▶ **Exercise prompt**: When you reach the line containing "Click the EURO currency selection field" in the entries below, start writing out each line exactly, and stop after the line containing "Switch to the MPV category tab".

▶ **Data extract**:
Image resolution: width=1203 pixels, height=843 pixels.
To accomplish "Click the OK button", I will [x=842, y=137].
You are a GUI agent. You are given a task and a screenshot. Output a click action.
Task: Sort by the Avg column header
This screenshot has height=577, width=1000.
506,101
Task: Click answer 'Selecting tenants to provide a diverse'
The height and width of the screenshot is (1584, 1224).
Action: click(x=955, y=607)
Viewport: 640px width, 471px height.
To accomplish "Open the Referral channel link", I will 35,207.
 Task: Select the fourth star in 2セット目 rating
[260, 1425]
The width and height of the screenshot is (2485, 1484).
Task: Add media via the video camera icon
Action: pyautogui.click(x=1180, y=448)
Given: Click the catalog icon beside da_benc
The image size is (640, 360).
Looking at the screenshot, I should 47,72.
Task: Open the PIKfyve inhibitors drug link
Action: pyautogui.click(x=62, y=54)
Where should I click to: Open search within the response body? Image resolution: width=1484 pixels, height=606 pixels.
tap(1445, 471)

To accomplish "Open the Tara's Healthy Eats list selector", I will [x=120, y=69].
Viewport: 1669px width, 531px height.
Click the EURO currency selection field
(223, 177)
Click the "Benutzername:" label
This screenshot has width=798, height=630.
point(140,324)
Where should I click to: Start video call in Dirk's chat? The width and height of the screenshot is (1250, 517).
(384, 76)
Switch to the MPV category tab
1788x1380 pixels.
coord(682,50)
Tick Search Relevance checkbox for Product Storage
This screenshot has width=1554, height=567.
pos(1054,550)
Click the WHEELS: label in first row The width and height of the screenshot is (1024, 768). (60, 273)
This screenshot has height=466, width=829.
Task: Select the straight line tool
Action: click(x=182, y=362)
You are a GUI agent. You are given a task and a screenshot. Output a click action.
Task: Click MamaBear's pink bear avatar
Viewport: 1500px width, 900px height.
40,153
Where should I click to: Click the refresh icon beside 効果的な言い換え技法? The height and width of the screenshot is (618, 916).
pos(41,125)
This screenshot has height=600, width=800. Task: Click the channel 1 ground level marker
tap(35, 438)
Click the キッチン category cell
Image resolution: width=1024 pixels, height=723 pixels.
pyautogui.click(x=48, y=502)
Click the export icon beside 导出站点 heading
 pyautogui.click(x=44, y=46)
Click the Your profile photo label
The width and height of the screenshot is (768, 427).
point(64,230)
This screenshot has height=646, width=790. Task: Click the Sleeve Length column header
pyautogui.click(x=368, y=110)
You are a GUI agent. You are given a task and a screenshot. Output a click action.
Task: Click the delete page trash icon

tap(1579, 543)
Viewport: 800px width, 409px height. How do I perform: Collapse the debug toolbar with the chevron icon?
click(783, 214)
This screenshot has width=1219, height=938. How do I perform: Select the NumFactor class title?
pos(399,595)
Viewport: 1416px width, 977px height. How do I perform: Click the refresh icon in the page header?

▶ **Exercise solution**:
Click the EURO currency selection field
(223, 177)
Click the "Benutzername:" label
This screenshot has width=798, height=630.
point(140,324)
Where should I click to: Start video call in Dirk's chat? The width and height of the screenshot is (1250, 517).
(384, 76)
Switch to the MPV category tab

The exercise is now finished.